General Robert E. Lee Surrenders To General Grant


 

Gen. Ulysses S. Grant and Gen. Robert E. Lee (National Archives Identifiers 558720 and 525769)

Appomattox.

To many Americans the word Appomattox is synonymous with the end of the Civil War.

The war, however, did not officially conclude at that tiny village west of Petersburg, Virginia. But what happened there in early April 150 years ago certainly marked the beginning of the end for the Confederacy.

After the fall of Richmond, the Confederate capital, on April 2, 1865, officials in the Confederate government, including President Jefferson Davis, fled. The dominoes began to fall. The surrender at Appomattox took place a week later on April 9.

While it was the most significant surrender to take place during the Civil War, Gen. Robert E. Lee, the Confederacy's most respected commander, surrendered only his Army of Northern Virginia to Union Gen. Ulysses S. Grant.

Several other Confederate forces—some large units, some small&madsh;had yet to surrender before President Andrew Johnson could declare that the Civil War was officially over.

The Grant-Lee agreement served not only as a signal that the South had lost the war but also as a model for the rest of the surrenders that followed.

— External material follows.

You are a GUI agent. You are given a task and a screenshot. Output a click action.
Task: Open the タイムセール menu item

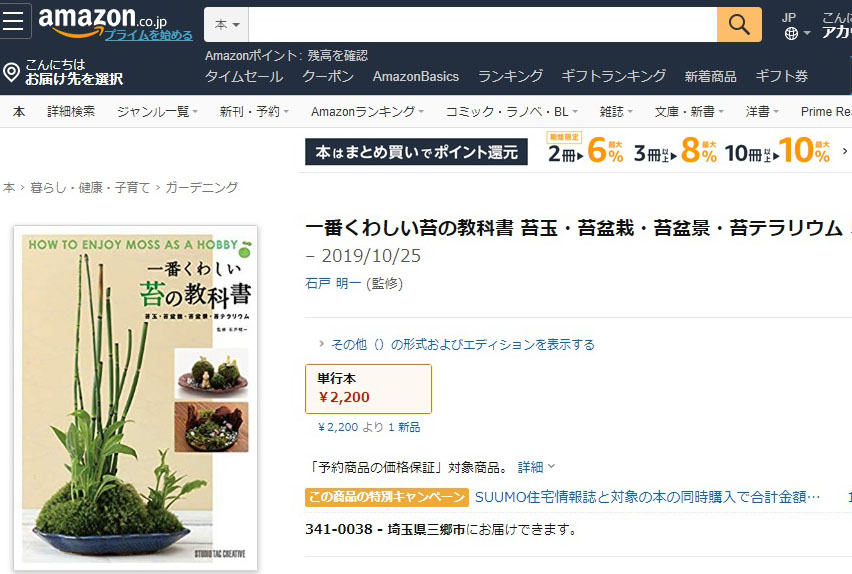point(244,76)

After Richmond fell and Davis fled, Confederate commanders were on their own to surrender their commands to Union forces. Surrenders, paroles, and amnesty for many Confederate combatants would take place over the next several months and into 1866 throughout the South and border states.

Not until 16 months after Appomattox, on August 20, 1866, did the President formally declare an end to the war.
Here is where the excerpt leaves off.